Diyet ve Mikrobiyota
Günümüz beslenme tedavileri kaloriler, yağlar, proteinler, karbonhidratlar
ve bunların dengelenmesi ile yapılıyor. Ama unutulan bir faktör var,
barsak bakteri yapısını olumlu yönde
değiştiremezseniz, kilo vermek pek
mümkün değil. Fransa’da yapılan bir
çalışmada, diyet verilen obezlerden
sadece barsak bakteri yapısı belirli
şekilde olanlar kilo veriyor. Yani bazı
insanlar az kalori alsalar bile barsak
bakterileri kalori üreterek zayıflamalarını zorlaştırıyor. Sanırım gelecekte
çok farklı zayıflama diyetleri (örneğin
mikrobiyota değiştirici diyetler) gündeme gelecek.

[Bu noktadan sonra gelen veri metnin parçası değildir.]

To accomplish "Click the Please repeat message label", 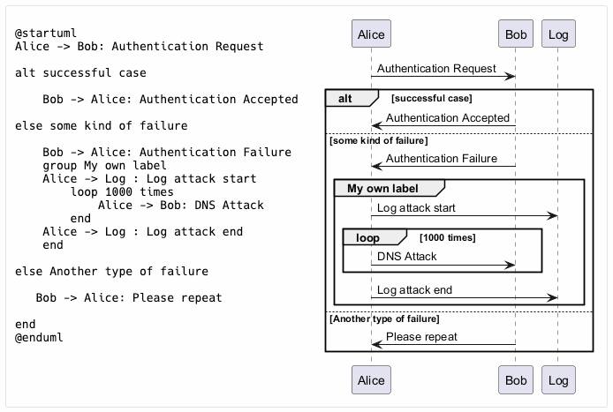I will [x=421, y=337].
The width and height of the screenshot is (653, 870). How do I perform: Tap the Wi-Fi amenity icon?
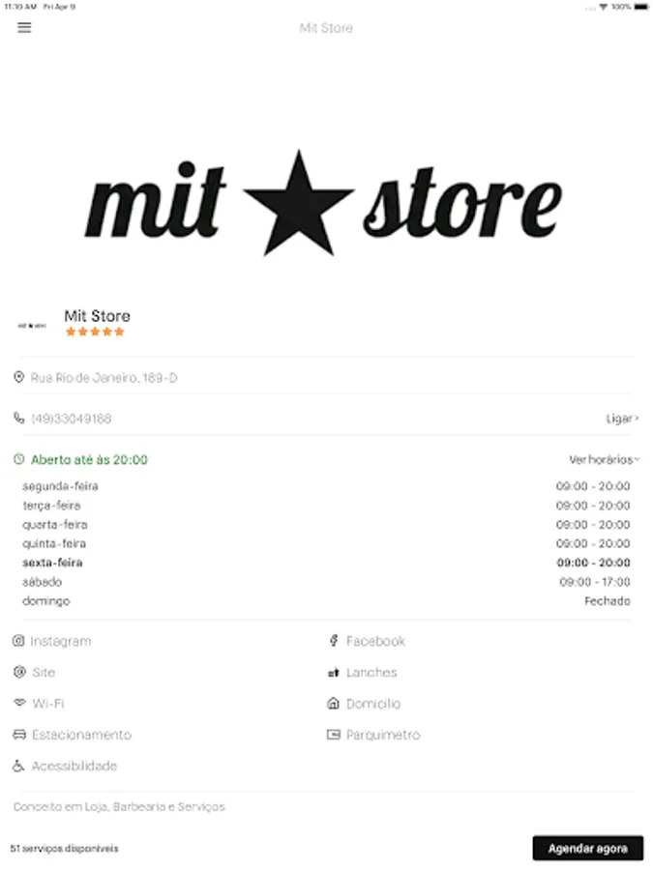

Karaciğer Yağlanması (Non-Alkolik
Steatohepatit)
Son yılların en moda hastalıklarından biri. Bazı hastaları siroza hatta
karaciğer kanserine kadar götürebiliyor. Bu yıl yapılan bir çalışmada obez
ve yağlı karaciğeri olan çocuklara 6
hafta probiyotik (yararlı bakteriler)
verilmesi ile kilo azalması, karaciğer
yağ miktarında %30 a yakın azalma
ve kan testlerinde düzelme görüldü. Bu da bize karaciğer sağlığımız
için barsak bakterilerimizin ne kadar
önemli olduğunu gösteriyor. Aynı
şey alkole bağlı karaciğer hastalığı
için de geçerli.
Fekal Mikrobiyota Nakli
Fekal mikrobiyota nakli kısaca dışkı
transferi. Her ne kadar itici olsa da
dünyada giderek artan bir tedavi yöntemi. İlk kez ABD’de kronik C.difficle
enfeksiyonu için kullanılmaya başlandı. Tüm antibiyotiklere dirençli olan
bu hastalarda %96 başarı sağlandı.
İlk başlarda inflamatuvar barsak hastalığı denendi, şu ana kadar sonuçlar
değişken, yani bazı hastalarda çok
iyi sonuç alınırken bazılarında işe
yaramıyor. Ayrıca birkaç defa tekrar
etmek gerekiyor. İrritabl barsak hastalığında yine birkaç hastada başarılı
sonuçlar var. Amsterdam’da diyabet
ve insülin direnci olan hastalara nakil
yapılıyor. İlk sonuçlar oldukça başarılı, diyabeti tamamen tedavi etmese
de insülin direncini oldukça azaltıyor. Gelecekte obezite, kolon kanseri,
alerjik hastalıklar, romatoid artrit, ve
birçok hastalıkta uygulanması mümkün. Bu alana ilgi o kadar yoğun ki
yurtdışında hastalar doktorlarına bu
tedaviyi almak için baskı uyguluyor.
Ancak henüz bilimsel çalışma aşamasında olduğu için çalışma dışında bu
tedaviye uygulamak zaman alacaktır.
Fransa’da, Amerika’da ve bazı ülkelerde bakteri bankası oluşturulmaya
başlandı. Fransa’daki Enterome şirketi birçok hastalıkla tanısal kit üretmek için harekete geçti, Amerika’da
da büyük şirketler bu alan girmeye
başladı.
Barsak mikrobiyotası henüz emekleme aşamasında, ama ilk bulgular
tıpta birçok hastalığın içine gireceği,
tanı ve tedavide yer alacağı şeklinde. Gelişmiş ülkeler bu potansiyelin
farkına varalı 5 yıl oldu. Geçmiş 20
yıl genetik çağı iken gelecek 20 yılın
mikrobiyota çalışmaları olması muhtemel gözüküyor. Türkiye bu konuda
henüz start almadı ama Türkiye için
bu alanın farklı bir önemi var. Bizim
beslenme alışkanlığımız (hızla değişmekle birlikte) Batı ülkelerinden
farklı. Bu nedenle kendimize özgü bir
barsak bakteri yapımız olması muhtemel. Bunun çalışılmasıyla, bize özel
tanı ve tedavi yöntemleri geliştirilebilir. Umarım gelecekte daha fazla bilim insanı ülkemizde bu konuya eğilir
ve böylece bu yarışta geri kalmayız.